Battling Hodgkin’s, Specter Faces Chemotherapy
Senate Judiciary Chairman Arlen Specter (R-Pa.) announced Wednesday that he has an advanced stage of Hodgkin’s disease and will undergo chemotherapy for the next six to eight months.
According to a statement released by his office Wednesday evening, Specter is expected to “be able to perform all duties of his office including those related to the chairmanship of the Judiciary Committee” while recovering from the disease.
The statement said there is a 70 percent survival rate over five years for patients with this level of Hodgkin’s.
Specter will miss today’s committee markup of the bankruptcy bill. It remained unclear when Specter, who was still recovering in Philadelphia, would be back on Capitol Hill. Sen. Orrin Hatch (R-Utah), whom Specter replaced as chairman after a November fight over his views on abortion, will chair today’s markup.
In the statement, Specter referenced the litany of health battles he has waged over the past dozen years, as well as the handful of times he’s trumped the odds in campaigns and internal Senate fights.
“I have beaten a brain tumor, bypass heart surgery and many tough political opponents; and I’m going to beat this too. I have a lot more work to do for Pennsylvania and America,” he said.
Just elected to a record sixth term by Pennsylvania’s voters, Specter celebrated his 75th birthday Saturday. If his health deteriorated and he was unable to complete his term, Gov. Ed Rendell (D), one of the Senator’s closest friends, would appoint his successor. Pennsylvania election law would require a special election the next time state or local elections were held.

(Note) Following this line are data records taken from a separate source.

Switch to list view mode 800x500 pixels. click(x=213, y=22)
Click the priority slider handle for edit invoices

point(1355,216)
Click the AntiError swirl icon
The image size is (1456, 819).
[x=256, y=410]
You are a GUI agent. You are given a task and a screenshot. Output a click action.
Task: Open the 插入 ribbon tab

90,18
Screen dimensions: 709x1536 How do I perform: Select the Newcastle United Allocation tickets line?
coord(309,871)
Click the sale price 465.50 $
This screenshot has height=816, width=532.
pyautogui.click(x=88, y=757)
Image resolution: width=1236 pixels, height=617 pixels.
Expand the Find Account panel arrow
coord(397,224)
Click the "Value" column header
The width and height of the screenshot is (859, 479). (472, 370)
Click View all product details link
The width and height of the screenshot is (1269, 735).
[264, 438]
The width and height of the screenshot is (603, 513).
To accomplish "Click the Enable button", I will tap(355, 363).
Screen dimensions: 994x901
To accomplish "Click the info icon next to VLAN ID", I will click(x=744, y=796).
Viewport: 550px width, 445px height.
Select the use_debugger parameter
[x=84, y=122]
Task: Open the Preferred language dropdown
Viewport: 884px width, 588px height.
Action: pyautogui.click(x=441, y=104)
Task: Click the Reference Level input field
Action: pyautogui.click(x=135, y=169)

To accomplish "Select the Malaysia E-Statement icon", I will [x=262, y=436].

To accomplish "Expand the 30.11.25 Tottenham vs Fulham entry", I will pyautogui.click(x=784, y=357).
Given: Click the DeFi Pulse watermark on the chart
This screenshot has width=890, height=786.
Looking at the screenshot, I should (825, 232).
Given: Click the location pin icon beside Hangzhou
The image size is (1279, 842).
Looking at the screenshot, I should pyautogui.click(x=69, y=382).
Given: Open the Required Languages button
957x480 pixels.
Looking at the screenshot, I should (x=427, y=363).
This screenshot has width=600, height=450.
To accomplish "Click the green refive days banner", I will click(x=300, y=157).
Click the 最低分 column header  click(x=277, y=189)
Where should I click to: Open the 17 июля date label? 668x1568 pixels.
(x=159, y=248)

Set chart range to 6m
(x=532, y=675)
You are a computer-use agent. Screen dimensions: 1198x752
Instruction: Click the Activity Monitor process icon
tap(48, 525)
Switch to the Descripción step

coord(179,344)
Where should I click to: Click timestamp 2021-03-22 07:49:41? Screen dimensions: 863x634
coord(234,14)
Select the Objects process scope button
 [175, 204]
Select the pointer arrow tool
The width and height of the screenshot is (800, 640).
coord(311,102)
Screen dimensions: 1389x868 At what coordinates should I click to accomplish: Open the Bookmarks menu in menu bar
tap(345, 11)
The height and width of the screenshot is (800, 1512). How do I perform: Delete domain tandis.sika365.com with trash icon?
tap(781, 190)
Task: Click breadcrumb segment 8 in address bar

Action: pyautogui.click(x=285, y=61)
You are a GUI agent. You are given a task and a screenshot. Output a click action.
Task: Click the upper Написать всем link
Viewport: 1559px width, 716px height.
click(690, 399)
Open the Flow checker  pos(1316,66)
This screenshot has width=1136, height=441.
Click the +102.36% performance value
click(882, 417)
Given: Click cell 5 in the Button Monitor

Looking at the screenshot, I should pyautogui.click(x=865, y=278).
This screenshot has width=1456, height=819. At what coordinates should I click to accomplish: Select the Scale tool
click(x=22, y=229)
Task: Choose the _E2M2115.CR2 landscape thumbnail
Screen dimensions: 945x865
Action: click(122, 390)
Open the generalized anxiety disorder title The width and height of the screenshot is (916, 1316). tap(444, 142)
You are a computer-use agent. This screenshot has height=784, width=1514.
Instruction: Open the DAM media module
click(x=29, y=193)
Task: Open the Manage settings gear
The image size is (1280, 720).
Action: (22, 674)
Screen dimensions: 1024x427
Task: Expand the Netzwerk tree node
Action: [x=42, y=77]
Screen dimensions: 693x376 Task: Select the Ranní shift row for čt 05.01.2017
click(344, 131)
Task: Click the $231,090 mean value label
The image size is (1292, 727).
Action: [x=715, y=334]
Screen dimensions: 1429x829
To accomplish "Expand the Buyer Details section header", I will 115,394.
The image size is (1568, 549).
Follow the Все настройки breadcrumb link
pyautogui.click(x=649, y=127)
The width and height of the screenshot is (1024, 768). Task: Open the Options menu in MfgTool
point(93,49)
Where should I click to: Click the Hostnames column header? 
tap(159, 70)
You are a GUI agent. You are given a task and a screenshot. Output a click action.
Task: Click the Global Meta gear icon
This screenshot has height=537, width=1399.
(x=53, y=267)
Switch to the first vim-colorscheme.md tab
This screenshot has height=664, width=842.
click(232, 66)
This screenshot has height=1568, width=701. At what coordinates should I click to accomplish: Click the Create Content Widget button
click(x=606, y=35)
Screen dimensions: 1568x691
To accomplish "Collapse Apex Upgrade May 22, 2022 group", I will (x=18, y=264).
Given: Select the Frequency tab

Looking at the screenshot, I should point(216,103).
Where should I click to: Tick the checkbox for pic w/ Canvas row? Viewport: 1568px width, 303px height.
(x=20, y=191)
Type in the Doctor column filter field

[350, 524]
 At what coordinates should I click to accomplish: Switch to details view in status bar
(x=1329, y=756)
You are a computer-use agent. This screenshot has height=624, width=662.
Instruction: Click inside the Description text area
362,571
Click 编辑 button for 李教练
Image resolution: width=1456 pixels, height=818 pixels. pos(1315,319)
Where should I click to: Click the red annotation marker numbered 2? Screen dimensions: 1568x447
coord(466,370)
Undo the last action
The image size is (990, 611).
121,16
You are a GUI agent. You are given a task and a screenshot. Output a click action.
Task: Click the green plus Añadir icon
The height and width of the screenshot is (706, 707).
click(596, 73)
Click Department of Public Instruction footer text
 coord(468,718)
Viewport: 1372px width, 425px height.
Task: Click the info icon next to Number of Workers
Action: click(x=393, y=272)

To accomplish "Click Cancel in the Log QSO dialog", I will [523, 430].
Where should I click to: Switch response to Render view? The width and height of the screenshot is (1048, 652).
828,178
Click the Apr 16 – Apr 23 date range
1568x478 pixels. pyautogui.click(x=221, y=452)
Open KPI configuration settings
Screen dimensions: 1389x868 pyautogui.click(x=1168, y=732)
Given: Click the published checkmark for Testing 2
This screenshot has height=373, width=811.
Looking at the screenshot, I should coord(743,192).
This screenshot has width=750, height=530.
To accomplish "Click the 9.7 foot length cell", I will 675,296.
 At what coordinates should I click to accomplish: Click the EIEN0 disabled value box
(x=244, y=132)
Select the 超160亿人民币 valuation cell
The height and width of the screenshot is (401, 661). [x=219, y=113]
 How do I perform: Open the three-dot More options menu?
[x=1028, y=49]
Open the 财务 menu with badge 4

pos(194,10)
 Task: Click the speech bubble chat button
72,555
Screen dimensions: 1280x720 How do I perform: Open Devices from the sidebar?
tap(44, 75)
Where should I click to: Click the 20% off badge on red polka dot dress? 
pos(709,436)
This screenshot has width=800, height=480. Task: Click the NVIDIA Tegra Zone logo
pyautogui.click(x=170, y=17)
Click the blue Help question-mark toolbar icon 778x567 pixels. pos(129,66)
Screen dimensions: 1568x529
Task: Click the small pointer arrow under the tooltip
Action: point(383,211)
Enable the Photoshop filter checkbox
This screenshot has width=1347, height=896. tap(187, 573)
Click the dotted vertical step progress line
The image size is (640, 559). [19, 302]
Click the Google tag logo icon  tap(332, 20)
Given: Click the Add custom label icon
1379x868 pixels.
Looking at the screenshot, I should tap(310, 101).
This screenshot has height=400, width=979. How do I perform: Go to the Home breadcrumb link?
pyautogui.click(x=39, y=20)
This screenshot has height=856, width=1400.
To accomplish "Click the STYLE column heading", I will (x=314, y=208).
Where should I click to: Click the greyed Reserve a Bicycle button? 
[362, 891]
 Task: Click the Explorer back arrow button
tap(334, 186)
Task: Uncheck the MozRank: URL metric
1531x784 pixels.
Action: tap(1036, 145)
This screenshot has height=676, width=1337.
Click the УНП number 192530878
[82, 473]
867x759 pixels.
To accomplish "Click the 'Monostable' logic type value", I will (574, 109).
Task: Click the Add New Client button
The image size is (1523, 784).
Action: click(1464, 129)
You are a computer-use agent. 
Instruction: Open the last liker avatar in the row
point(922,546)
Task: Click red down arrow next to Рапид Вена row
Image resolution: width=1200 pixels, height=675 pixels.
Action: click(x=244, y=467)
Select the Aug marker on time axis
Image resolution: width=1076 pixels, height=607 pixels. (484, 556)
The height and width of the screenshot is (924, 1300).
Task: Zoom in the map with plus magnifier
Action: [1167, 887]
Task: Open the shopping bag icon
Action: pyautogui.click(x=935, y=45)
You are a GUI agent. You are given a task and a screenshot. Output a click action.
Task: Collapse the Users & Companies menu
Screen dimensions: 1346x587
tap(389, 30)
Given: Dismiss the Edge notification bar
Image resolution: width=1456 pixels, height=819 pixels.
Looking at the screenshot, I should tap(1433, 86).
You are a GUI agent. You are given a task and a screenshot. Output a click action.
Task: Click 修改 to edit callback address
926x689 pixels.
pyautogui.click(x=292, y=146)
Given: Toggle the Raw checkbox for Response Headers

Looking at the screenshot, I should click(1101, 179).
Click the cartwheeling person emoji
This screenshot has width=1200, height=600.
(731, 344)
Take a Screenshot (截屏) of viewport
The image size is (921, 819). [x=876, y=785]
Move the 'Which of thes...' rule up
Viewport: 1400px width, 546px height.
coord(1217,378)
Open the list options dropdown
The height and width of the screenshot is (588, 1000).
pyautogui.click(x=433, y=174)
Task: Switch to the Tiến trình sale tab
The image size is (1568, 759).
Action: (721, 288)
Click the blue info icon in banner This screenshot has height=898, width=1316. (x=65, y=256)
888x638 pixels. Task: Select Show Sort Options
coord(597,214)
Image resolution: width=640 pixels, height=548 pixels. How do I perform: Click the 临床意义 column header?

Specter has not been on the Hill this week. The statement said he had experienced persistent fevers and enlarged lymph nodes under his left arm and above his left clavicle. He received testing Monday at Thomas Jefferson University Hospital in Philadelphia.
The testing involved biopsy of a lymph node and biopsy of bone marrow. The lymph node was positive for Hodgkin’s disease. The bone marrow biopsy showed no cancer.
A follow-up PET scan and MRI at the Abramson Cancer Center of the University of Pennsylvania on Wednesday established that Specter has stage IVB Hodgkin’s disease.
His office released a statement from his oncologist at Penn, John H. Glick.
“Senator Specter has an excellent chance of being completely cured of his Hodgkin’s disease,” Glick said. “Senator Specter’s Hodgkin’s disease has a five-year survival rate of 70 percent. He is in superb physical condition, particularly in light of his daily squash regimen.”